5. Code Completions and Next Edit Suggestions Stay Free

One of the best parts: code completions and Next Edit Suggestions will not consume any AI Credits. These features remain included in all plans at no additional cost. If you mainly use Copilot for inline suggestions during coding, your credit balance won’t be affected, making the transition smoother for everyday developers.

6. Fallback Experience Is Eliminated

Currently, when you exhaust your PRUs, Copilot falls back to a lower-cost model so you can keep working. Under the new model, no fallback will occur. Instead, once you’ve used all your AI Credits (and any admin budget controls are hit), Copilot will stop responding until you purchase more credits or the billing period resets. This emphasizes proactive budget management.

10 Key Changes Coming to GitHub Copilot in 2026: Usage-Based Billing Explained
Source: github.blog

7. Copilot Code Review Now Consumes Actions Minutes

If you use Copilot code review, be aware: it will bill against both GitHub AI Credits (for the AI analysis) and GitHub Actions minutes (for the workflow execution). Actions minutes are charged at the same per-minute rates as other GitHub Actions workflows. Factor this dual consumption into your CI/CD cost planning.

8. Preview Bill Feature Arrives in Early May 2026

To help users prepare, GitHub will launch a preview bill experience in early May 2026. This tool, accessible from the Billing Overview page on github.com, gives individuals and admins visibility into projected costs based on current usage patterns.
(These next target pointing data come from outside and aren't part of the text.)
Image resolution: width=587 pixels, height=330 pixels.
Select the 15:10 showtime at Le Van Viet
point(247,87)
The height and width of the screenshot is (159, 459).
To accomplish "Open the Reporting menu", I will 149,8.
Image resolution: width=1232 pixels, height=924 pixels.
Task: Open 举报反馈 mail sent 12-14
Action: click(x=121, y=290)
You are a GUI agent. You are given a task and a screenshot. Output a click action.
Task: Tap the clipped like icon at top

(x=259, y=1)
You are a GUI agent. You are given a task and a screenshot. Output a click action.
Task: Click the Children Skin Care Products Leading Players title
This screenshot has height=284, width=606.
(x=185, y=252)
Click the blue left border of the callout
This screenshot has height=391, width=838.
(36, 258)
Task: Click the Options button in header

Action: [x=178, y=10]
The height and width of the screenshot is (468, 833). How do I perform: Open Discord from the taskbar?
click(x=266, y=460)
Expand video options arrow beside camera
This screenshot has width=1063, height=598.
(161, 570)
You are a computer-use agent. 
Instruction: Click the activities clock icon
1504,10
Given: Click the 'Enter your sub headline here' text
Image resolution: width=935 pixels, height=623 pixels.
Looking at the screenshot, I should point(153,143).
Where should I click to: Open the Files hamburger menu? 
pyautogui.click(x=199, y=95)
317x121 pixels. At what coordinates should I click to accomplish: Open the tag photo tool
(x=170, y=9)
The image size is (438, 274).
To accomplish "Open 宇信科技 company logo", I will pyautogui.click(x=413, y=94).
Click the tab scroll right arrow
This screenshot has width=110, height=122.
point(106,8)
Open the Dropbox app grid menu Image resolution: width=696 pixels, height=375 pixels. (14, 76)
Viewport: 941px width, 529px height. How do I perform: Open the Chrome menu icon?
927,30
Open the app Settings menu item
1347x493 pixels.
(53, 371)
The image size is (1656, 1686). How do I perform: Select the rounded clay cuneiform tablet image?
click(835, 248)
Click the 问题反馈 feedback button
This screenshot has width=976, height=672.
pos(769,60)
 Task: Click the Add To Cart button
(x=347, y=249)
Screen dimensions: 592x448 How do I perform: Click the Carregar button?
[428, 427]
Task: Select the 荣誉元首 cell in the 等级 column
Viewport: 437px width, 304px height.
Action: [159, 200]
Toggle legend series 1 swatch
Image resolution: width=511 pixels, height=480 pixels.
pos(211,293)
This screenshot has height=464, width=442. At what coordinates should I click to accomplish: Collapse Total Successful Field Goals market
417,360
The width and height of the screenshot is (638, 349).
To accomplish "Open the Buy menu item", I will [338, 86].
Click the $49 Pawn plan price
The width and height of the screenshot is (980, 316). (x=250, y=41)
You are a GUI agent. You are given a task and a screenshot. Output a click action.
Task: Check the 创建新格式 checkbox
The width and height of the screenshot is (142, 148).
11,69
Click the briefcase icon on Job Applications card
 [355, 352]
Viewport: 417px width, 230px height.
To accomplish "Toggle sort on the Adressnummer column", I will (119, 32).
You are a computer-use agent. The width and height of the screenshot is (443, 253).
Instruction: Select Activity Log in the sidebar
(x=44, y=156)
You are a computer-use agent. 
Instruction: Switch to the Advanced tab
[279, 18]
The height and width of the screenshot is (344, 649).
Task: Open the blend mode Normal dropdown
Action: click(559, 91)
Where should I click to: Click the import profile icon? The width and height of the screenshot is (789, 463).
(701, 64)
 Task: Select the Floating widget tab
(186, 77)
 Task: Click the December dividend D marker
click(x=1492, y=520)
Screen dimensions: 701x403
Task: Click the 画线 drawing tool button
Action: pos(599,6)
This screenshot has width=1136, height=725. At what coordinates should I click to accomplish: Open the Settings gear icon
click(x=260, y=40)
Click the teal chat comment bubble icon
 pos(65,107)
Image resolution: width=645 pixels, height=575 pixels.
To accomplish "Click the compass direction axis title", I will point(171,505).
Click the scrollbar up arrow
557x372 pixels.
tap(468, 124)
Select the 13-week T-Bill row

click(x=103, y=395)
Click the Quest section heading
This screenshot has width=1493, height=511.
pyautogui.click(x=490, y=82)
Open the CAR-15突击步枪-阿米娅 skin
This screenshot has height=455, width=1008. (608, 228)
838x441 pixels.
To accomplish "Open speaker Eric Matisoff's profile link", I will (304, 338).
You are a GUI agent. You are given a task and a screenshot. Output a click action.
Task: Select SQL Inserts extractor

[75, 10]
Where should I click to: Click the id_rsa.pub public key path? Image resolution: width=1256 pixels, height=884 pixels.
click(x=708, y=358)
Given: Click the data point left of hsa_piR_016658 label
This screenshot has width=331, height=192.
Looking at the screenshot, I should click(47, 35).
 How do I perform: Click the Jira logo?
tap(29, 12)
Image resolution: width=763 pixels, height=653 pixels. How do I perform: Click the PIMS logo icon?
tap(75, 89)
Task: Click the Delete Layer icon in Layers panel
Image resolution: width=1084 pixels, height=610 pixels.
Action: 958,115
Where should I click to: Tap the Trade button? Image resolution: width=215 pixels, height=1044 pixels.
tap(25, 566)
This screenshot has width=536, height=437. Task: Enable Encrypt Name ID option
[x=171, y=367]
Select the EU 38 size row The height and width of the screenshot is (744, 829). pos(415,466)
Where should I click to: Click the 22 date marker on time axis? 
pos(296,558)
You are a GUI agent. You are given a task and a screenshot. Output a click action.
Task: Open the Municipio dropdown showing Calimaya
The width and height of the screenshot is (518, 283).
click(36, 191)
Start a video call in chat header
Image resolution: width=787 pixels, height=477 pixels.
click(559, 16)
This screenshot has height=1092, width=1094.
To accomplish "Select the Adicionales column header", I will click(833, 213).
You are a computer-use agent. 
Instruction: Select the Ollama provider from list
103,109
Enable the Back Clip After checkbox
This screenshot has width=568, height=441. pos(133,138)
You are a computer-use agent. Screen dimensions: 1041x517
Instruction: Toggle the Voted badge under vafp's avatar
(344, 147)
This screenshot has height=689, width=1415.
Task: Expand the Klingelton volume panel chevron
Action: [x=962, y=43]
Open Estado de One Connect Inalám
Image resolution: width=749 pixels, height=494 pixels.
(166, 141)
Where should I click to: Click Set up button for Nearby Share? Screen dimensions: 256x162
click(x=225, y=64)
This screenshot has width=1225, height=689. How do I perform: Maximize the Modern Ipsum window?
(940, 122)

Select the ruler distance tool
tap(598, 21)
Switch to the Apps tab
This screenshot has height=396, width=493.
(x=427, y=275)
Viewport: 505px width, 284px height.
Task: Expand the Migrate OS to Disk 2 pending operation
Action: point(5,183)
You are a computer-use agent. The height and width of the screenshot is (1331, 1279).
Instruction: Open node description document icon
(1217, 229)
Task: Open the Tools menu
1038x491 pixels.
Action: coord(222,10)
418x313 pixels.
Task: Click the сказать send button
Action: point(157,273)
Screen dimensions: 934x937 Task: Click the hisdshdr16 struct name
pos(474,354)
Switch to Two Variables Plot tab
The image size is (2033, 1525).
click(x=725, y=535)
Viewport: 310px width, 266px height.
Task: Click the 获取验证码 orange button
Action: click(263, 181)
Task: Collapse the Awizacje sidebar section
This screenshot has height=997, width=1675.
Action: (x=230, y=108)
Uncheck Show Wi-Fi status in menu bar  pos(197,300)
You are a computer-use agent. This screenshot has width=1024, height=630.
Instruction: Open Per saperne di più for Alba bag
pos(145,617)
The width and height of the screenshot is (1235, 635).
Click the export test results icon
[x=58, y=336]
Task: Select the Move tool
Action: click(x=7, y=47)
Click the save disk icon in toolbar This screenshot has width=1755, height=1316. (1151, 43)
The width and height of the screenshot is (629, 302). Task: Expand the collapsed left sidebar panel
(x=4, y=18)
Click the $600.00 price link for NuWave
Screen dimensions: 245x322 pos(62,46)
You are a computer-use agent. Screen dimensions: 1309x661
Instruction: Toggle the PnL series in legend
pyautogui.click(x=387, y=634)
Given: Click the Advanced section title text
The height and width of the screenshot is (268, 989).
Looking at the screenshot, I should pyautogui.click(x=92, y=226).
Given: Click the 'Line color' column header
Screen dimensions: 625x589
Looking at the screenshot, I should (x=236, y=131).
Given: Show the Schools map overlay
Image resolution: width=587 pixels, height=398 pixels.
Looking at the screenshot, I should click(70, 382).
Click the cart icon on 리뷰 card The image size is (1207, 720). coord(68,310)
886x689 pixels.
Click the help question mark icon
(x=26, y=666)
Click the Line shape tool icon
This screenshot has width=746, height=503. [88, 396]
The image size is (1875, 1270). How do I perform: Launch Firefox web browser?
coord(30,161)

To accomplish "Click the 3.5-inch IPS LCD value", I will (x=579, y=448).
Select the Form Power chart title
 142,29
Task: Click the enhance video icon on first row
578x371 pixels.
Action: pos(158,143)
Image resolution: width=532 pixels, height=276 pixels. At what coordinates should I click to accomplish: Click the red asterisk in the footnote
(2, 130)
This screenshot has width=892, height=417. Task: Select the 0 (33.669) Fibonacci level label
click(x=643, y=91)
It’s a crucial feature for understanding how the new model will affect your monthly bill before the June 1 switch.

9. The Reason: Agentic Workloads Are Surging

GitHub explains that Copilot has morphed from a simple autocomplete tool into an agentic platform that runs long, multi-step coding sessions and iterates across entire repositories. A quick chat and an hours-long autonomous session cost the same under the old model. Usage-based billing lets GitHub sustain reliability and avoid capping heavy users, ensuring the service remains responsive for everyone.

10. Temporary Limits Already Applied to Some Plans

In late 2025, GitHub temporarily tightened usage limits on Individual plans (Free, Pro, Pro+, Student) and paused self-serve Business plan purchases. These were short-term reliability measures ahead of the full transition. Once usage-based billing is live, expect these artificial caps to loosen because billing will naturally control consumption.

These 10 changes represent a fundamental shift in how GitHub Copilot is priced. For most developers, the move to usage-based billing means more transparency and fairness—you pay for what you actually use. Start monitoring your token consumption now using the May preview to avoid surprises next June.